Scrape Government Contract Data from SAM.gov (Opportunities + Details)

SAM.gov is the main US government portal for contract opportunities. If you’re building a market intelligence dataset (opportunity titles, NAICS codes, agencies, due dates, attachments, etc.), you’ll usually need to collect:

  • search results (lists of opportunities)
  • detail pages (the full opportunity record)

In this tutorial we’ll build a repeatable dataset builder:

  • fetch results using a stable search URL pattern (configurable)
  • paginate
  • extract opportunity URLs/IDs
  • fetch + parse details
  • export clean JSON and CSV

SAM.gov contract opportunities (we’ll crawl results → then details)

Make SAM.gov collection more reliable with ProxiesAPI

Government portals can be slow and rate-limited.

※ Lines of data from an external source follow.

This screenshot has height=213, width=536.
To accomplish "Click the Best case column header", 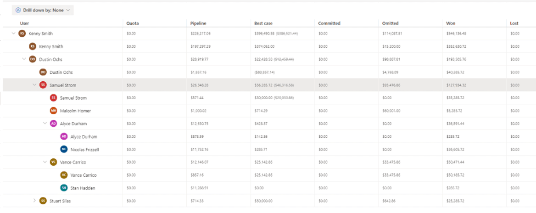I will tap(263, 23).
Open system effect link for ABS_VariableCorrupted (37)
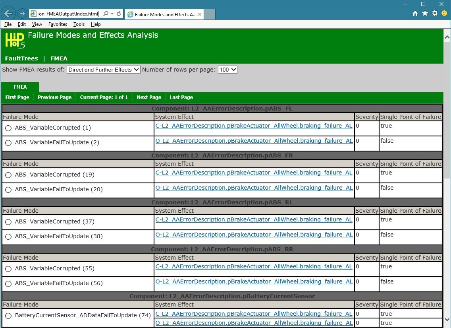The image size is (451, 328). click(254, 219)
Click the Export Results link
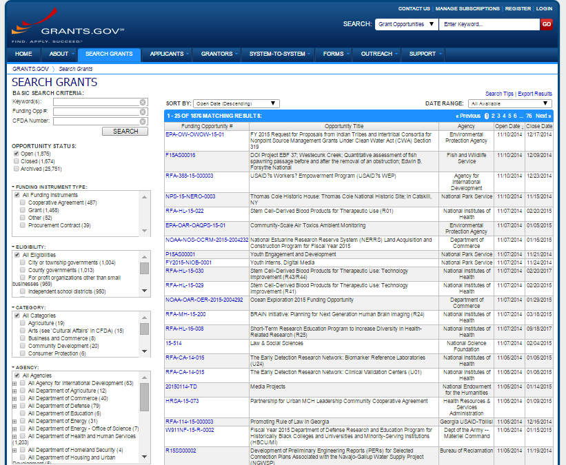Screen dimensions: 566x465 click(535, 94)
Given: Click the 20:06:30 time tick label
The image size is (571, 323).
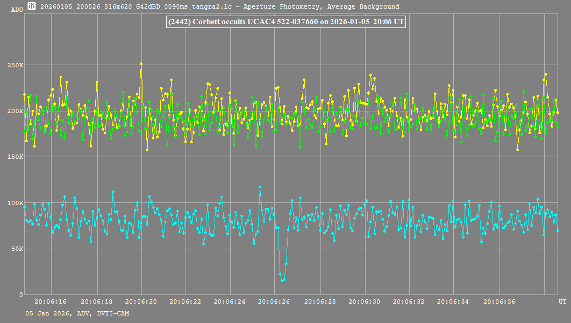Looking at the screenshot, I should [365, 302].
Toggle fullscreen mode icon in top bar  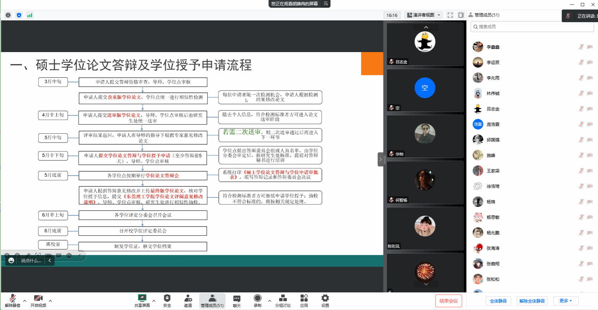point(450,15)
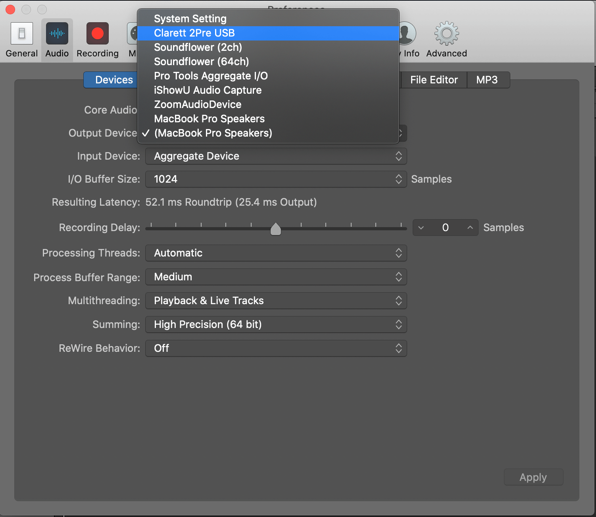Image resolution: width=596 pixels, height=517 pixels.
Task: Switch to the File Editor tab
Action: 434,80
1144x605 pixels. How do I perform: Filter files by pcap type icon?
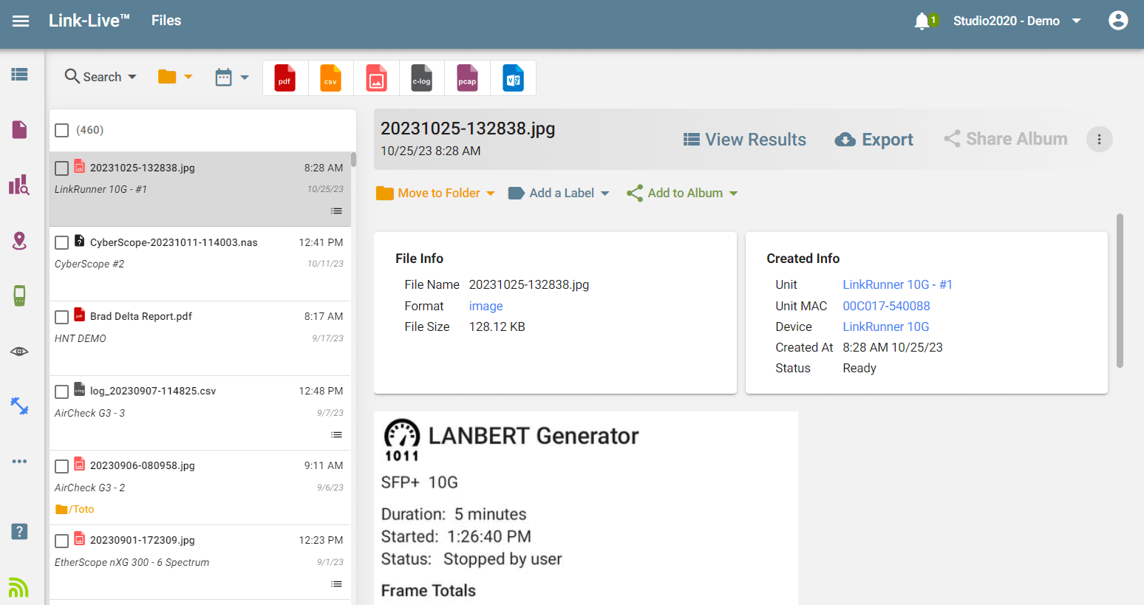coord(467,78)
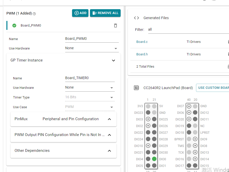This screenshot has height=172, width=229.
Task: Click the board chip icon beside CC2640R2 LaunchPad
Action: click(136, 88)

ProxiesAPI can help keep long-running opportunity crawls stable when you’re collecting many pages and detail URLs.


A reality check: SAM.gov has APIs (use them if you can)

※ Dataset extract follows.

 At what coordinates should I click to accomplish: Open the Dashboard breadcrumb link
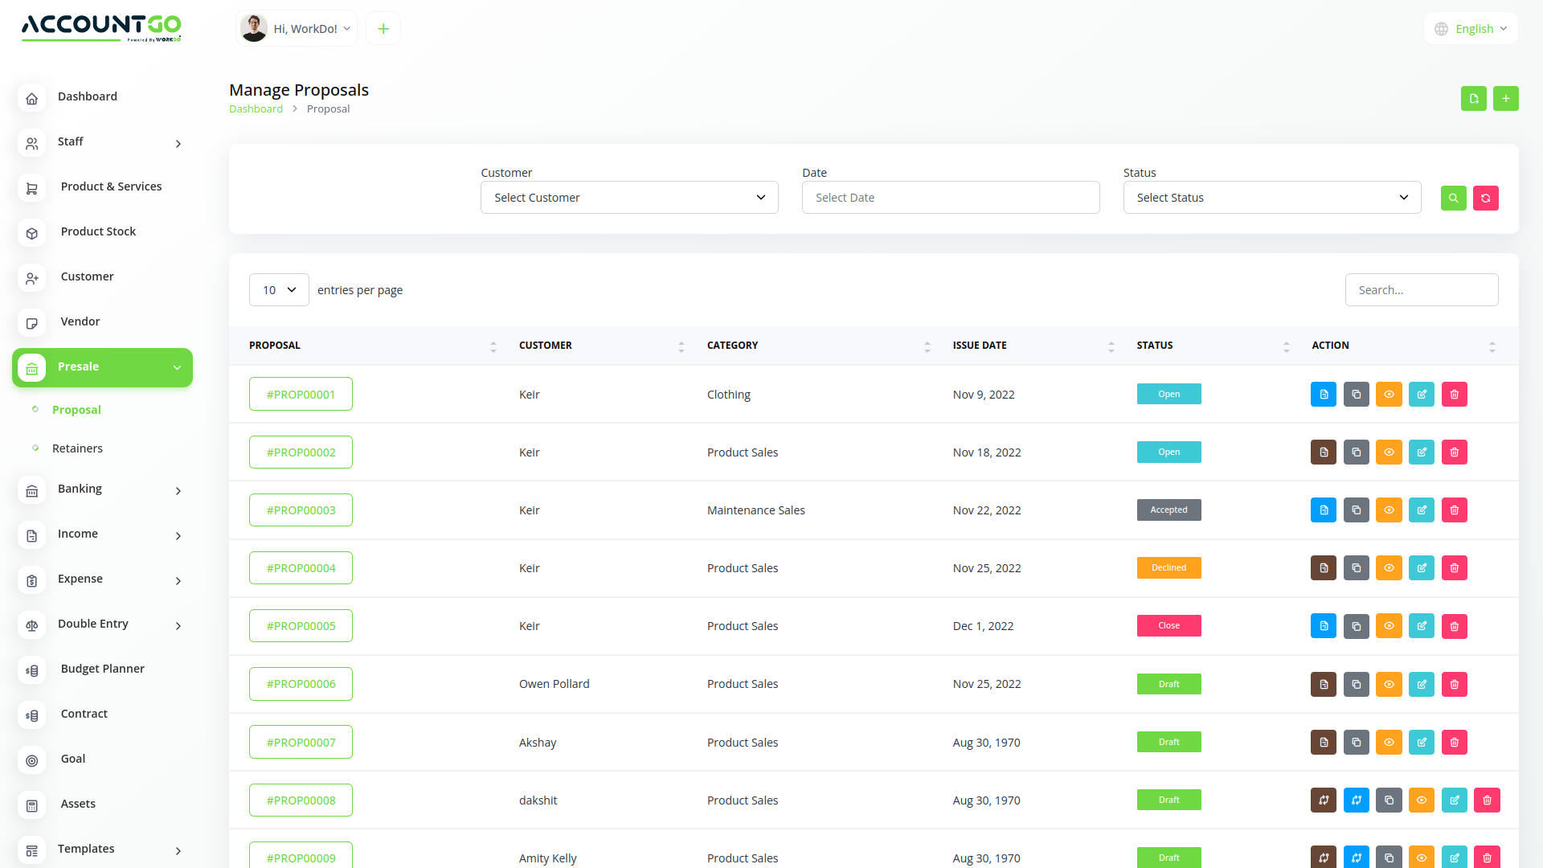pos(256,109)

Before scraping, check whether your use case can use official APIs.

Scraping is still useful when:

  • you need fields not exposed in the API
  • you’re prototyping quickly
  • you need to validate UI-visible data

But if the API works for your requirements, it’ll be more stable long-term.

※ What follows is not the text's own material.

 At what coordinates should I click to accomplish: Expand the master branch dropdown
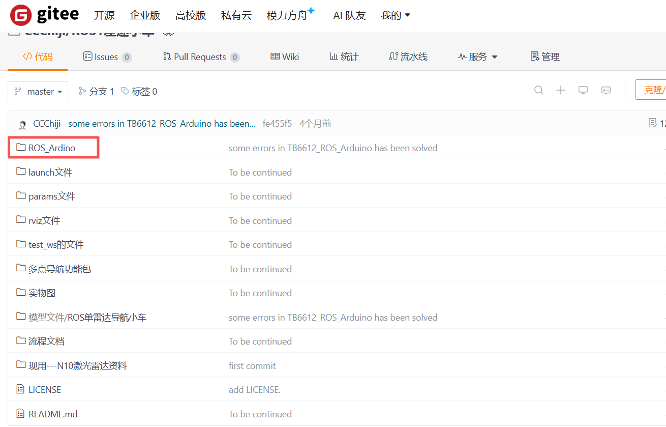point(38,92)
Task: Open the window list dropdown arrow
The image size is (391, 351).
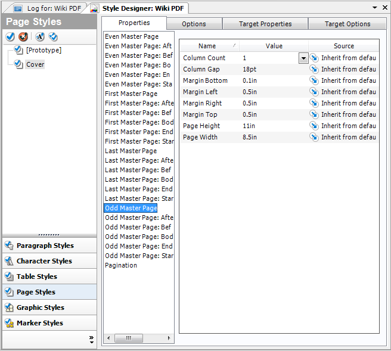Action: click(x=374, y=7)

This guide focuses on building a scraping pipeline that you can adapt, not on promising permanence.


Setup

python3 -m venv .venv
source .venv/bin/activate
pip install requests beautifulsoup4 lxml tenacity

Step 1: Networking layer (timeouts + retries)

import random
import time
from dataclasses import dataclass

import requests
from tenacity import retry, stop_after_attempt, wait_exponential, retry_if_exception_type

TIMEOUT = (10, 40)

DEFAULT_HEADERS = {
    "User-Agent": (
        "Mozilla/5.0 (Macintosh; Intel Mac OS X 10_15_7) "
        "AppleWebKit/537.36 (KHTML, like Gecko) "
        "Chrome/124.0.0.0 Safari/537.36"
    ),
    "Accept": "text/html,application/xhtml+xml,application/xml;q=0.9,*/*;q=0.8",
    "Accept-Language": "en-US,en;q=0.9",
}


class FetchError(Exception):
    pass


@dataclass
class FetchResult:
    url: str
    status_code: int
    text: str


@retry(
    reraise=True,
    stop=stop_after_attempt(5),
    wait=wait_exponential(multiplier=1, min=1, max=30),
    retry=retry_if_exception_type(FetchError),
)
def fetch_html(session: requests.Session, url: str) -> FetchResult:
    r = session.get(url, headers=DEFAULT_HEADERS, timeout=TIMEOUT)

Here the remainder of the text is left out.